WHAT TO DO:
Starting at the line that contains "You are a computer-use" and ending at the end of the records, write those lines out again with the requests included, raising every coordinate in the answers by 38. Leave the pictures out of your answer.

Screenshot and document pointing data:
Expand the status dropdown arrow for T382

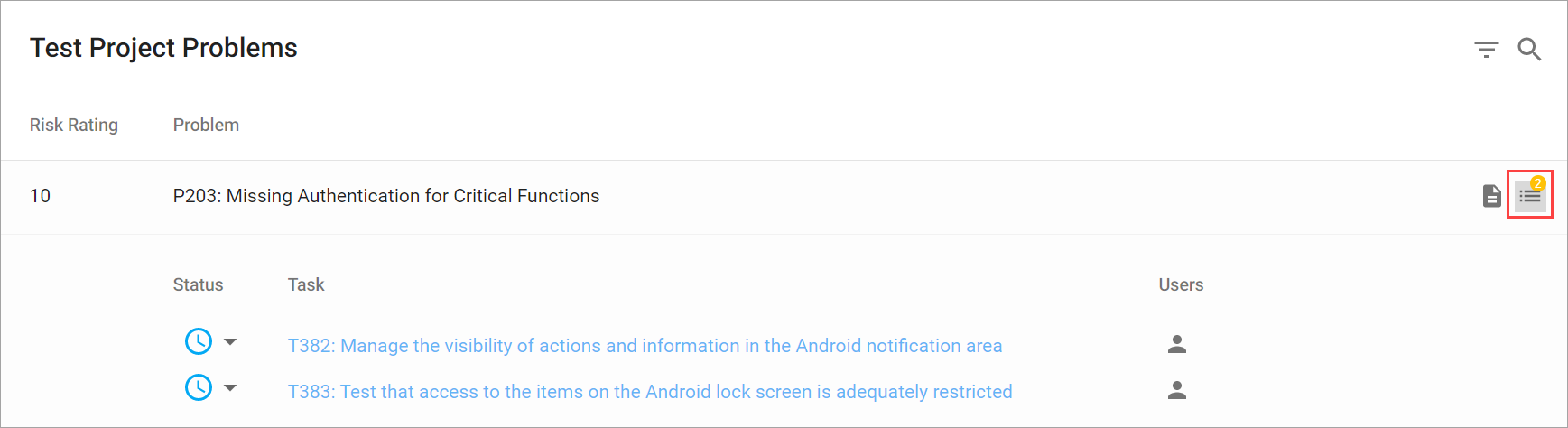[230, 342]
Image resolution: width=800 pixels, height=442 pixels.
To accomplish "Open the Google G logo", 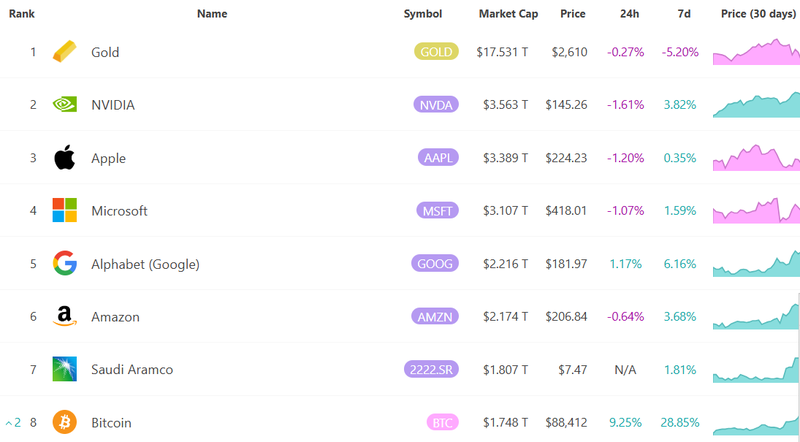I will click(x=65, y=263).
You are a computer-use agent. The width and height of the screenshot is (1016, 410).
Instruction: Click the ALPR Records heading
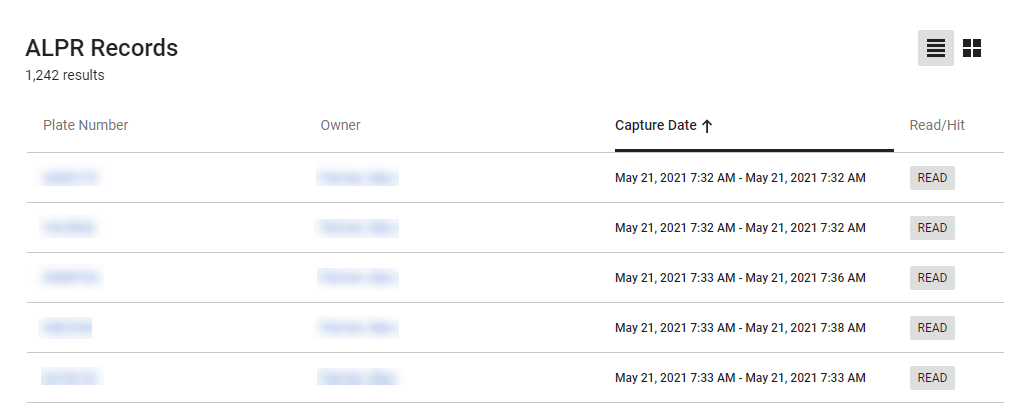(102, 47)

TASK SOLUTION:
You are a computer-use agent. The width and height of the screenshot is (1016, 410).
Instruction: Click the ALPR Records heading
(140, 85)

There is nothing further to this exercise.